Task to carry out: Which lines of the entries below run from the one holding "Open the C:\HL7 Messages folder path link" to the one holding "This screenshot has width=1080, height=1208.", inclusive? Set down exactly those lines and no others.

=== Extracted information ===

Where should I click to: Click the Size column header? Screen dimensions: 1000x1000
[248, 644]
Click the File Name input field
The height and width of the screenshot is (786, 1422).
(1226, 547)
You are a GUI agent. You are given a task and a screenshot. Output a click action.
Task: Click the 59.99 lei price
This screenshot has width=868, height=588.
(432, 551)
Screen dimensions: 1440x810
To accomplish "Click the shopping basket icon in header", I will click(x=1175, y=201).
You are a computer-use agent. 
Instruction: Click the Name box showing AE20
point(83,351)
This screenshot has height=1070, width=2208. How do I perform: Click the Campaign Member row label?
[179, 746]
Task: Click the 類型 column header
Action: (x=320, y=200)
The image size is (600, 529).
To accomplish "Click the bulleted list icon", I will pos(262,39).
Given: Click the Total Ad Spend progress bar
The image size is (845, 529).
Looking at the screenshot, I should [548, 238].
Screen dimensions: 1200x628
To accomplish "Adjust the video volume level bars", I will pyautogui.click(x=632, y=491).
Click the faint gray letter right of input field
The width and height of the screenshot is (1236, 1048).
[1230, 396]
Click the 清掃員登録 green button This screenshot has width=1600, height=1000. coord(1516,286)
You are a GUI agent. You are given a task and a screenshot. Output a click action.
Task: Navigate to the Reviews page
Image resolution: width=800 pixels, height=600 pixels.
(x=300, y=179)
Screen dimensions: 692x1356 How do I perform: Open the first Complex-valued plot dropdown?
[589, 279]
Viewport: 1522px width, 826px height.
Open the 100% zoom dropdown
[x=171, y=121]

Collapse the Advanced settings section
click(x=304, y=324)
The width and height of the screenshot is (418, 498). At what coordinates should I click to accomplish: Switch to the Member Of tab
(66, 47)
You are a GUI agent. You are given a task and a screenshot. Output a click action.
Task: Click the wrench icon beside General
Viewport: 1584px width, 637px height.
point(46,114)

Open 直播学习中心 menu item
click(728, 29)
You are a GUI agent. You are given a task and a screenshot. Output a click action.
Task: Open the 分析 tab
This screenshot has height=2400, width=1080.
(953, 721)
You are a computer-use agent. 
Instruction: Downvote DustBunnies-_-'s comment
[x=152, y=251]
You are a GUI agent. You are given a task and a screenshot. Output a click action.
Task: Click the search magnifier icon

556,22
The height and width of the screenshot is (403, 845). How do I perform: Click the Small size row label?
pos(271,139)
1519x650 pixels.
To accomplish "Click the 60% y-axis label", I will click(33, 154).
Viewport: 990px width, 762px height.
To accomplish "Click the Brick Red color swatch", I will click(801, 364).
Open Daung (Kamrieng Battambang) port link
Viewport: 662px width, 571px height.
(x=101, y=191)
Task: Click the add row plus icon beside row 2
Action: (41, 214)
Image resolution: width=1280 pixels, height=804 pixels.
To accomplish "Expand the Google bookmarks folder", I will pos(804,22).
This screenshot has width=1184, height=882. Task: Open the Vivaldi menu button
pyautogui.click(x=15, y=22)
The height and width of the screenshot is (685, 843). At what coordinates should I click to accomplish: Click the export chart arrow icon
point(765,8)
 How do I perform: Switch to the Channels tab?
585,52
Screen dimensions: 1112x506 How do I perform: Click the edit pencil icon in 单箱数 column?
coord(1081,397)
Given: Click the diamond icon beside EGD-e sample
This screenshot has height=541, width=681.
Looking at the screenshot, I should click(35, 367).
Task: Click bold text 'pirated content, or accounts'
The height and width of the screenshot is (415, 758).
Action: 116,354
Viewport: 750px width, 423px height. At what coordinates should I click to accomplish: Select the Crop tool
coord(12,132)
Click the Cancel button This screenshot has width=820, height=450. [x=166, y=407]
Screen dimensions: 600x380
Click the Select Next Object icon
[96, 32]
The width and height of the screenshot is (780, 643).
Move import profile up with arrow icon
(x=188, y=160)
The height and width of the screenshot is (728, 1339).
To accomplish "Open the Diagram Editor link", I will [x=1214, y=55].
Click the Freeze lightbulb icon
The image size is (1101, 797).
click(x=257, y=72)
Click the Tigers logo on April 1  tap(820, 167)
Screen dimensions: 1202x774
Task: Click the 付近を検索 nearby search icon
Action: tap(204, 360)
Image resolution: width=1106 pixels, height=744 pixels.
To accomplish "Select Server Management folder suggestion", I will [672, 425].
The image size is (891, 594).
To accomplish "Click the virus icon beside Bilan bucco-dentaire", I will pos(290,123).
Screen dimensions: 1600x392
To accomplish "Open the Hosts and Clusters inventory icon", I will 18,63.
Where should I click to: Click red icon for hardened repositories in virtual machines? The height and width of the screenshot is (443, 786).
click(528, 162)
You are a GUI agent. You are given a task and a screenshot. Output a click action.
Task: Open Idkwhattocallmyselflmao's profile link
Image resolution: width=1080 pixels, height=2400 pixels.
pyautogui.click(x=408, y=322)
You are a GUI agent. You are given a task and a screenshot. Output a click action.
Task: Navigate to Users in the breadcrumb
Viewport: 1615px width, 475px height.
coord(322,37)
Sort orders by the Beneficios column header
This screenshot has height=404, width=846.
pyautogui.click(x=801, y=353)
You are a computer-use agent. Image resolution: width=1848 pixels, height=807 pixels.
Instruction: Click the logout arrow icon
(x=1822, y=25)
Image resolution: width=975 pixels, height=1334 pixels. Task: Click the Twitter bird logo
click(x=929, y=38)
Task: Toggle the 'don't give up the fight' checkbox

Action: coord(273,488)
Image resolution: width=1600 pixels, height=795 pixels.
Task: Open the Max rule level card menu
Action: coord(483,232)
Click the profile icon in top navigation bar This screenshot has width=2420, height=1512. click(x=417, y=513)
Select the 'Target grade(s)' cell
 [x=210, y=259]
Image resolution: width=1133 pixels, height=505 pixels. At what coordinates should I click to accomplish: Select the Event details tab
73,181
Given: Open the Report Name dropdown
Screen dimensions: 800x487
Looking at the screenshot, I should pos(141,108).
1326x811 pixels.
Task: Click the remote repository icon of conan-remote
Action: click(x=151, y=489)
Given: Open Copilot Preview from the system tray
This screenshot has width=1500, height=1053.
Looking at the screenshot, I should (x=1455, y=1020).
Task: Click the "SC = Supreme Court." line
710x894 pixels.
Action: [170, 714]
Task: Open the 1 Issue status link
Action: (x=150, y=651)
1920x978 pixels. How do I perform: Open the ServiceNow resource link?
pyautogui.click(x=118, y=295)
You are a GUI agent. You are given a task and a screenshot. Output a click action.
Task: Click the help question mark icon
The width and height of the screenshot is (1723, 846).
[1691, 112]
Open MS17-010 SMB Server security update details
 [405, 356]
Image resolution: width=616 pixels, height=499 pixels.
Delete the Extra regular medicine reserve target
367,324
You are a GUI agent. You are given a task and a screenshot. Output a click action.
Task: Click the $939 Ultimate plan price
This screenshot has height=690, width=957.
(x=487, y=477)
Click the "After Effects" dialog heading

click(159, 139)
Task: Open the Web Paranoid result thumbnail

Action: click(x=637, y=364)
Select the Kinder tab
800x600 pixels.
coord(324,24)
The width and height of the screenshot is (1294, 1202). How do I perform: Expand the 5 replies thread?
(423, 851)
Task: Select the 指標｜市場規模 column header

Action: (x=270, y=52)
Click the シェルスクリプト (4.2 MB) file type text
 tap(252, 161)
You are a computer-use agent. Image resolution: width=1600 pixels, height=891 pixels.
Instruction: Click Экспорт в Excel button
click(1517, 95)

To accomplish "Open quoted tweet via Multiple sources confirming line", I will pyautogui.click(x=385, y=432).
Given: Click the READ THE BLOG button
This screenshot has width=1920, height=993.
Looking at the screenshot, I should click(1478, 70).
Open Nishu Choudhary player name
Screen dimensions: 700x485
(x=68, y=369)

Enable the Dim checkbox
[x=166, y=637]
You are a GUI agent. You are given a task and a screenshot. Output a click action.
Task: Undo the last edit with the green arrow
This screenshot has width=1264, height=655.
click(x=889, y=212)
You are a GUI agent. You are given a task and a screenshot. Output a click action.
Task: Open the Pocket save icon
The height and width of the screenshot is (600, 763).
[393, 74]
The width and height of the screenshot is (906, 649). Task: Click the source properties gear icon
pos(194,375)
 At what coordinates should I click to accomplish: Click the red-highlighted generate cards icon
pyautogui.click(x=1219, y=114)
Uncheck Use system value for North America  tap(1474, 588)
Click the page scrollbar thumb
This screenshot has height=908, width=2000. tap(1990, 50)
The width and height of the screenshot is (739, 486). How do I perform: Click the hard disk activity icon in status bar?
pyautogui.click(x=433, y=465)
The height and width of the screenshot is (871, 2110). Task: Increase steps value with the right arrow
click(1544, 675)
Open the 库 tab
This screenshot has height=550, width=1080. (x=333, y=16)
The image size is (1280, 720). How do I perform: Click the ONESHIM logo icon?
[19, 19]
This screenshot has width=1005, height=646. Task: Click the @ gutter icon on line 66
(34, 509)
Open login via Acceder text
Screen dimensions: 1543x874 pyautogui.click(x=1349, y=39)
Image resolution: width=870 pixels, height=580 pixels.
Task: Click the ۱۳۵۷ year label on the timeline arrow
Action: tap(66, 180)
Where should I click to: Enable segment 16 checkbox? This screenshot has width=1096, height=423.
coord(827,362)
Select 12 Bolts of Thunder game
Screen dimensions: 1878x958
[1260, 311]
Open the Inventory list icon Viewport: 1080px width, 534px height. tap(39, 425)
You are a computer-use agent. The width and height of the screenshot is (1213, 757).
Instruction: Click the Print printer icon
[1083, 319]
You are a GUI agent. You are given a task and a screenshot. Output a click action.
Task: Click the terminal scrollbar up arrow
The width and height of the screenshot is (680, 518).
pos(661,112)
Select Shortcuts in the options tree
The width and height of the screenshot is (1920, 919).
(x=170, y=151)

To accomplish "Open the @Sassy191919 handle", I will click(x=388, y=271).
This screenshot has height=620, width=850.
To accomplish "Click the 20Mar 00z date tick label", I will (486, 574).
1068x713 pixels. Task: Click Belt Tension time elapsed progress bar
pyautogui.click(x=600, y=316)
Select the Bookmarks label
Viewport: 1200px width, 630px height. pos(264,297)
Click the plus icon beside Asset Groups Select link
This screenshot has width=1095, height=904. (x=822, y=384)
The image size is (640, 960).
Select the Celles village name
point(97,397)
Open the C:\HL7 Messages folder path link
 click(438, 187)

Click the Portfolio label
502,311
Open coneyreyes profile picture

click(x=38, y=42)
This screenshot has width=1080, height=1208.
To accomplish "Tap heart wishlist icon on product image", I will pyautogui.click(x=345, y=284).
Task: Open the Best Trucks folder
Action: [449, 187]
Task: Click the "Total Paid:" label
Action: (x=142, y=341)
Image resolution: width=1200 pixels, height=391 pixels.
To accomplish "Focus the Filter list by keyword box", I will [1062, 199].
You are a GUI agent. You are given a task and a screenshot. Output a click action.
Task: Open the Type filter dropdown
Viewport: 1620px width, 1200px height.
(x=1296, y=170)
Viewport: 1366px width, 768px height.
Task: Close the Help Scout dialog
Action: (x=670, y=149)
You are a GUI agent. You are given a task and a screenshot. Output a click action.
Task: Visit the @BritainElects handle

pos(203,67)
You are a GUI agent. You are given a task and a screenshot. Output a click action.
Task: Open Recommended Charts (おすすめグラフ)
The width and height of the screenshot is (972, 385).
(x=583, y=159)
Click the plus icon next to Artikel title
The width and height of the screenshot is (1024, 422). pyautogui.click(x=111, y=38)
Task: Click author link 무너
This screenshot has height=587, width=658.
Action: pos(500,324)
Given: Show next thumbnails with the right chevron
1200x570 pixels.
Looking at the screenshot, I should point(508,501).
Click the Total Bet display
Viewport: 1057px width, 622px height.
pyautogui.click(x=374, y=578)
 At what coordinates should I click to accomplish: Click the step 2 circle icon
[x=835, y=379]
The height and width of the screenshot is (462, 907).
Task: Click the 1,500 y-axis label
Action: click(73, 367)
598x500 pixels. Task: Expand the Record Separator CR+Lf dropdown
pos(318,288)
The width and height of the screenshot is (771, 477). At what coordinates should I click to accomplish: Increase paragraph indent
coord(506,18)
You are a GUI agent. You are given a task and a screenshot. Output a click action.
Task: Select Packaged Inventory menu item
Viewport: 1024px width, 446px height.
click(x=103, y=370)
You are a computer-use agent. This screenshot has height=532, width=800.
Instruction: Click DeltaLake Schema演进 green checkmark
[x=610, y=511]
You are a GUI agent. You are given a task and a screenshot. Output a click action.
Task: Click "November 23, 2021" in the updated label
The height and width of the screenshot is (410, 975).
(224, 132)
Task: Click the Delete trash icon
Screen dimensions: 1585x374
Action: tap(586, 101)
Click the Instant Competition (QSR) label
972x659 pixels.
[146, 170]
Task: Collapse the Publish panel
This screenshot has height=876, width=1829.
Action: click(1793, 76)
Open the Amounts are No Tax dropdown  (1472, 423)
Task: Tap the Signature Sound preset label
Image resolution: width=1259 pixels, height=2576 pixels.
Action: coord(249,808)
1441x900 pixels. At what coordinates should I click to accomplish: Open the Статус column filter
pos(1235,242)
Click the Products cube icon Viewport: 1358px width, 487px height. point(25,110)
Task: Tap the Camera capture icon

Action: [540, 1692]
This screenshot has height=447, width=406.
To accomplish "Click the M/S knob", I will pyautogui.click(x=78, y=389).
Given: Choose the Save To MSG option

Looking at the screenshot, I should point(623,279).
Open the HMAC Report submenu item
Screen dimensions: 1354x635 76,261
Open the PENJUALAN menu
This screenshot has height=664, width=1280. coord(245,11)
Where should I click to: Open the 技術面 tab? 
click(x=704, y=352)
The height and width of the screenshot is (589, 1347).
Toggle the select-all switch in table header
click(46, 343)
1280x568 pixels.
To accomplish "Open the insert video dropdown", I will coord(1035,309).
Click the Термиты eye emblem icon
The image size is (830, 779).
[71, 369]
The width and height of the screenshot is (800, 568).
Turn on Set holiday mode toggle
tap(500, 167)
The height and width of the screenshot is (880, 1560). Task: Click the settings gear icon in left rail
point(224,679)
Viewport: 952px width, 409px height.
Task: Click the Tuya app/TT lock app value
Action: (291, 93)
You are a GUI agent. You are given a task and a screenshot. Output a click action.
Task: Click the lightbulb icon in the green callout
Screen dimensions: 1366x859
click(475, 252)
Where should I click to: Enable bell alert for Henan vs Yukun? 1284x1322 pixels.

===

Response:
Open the C:\HL7 Messages folder path link
 click(438, 187)

Click the Portfolio label
502,311
Open coneyreyes profile picture

click(x=38, y=42)
This screenshot has width=1080, height=1208.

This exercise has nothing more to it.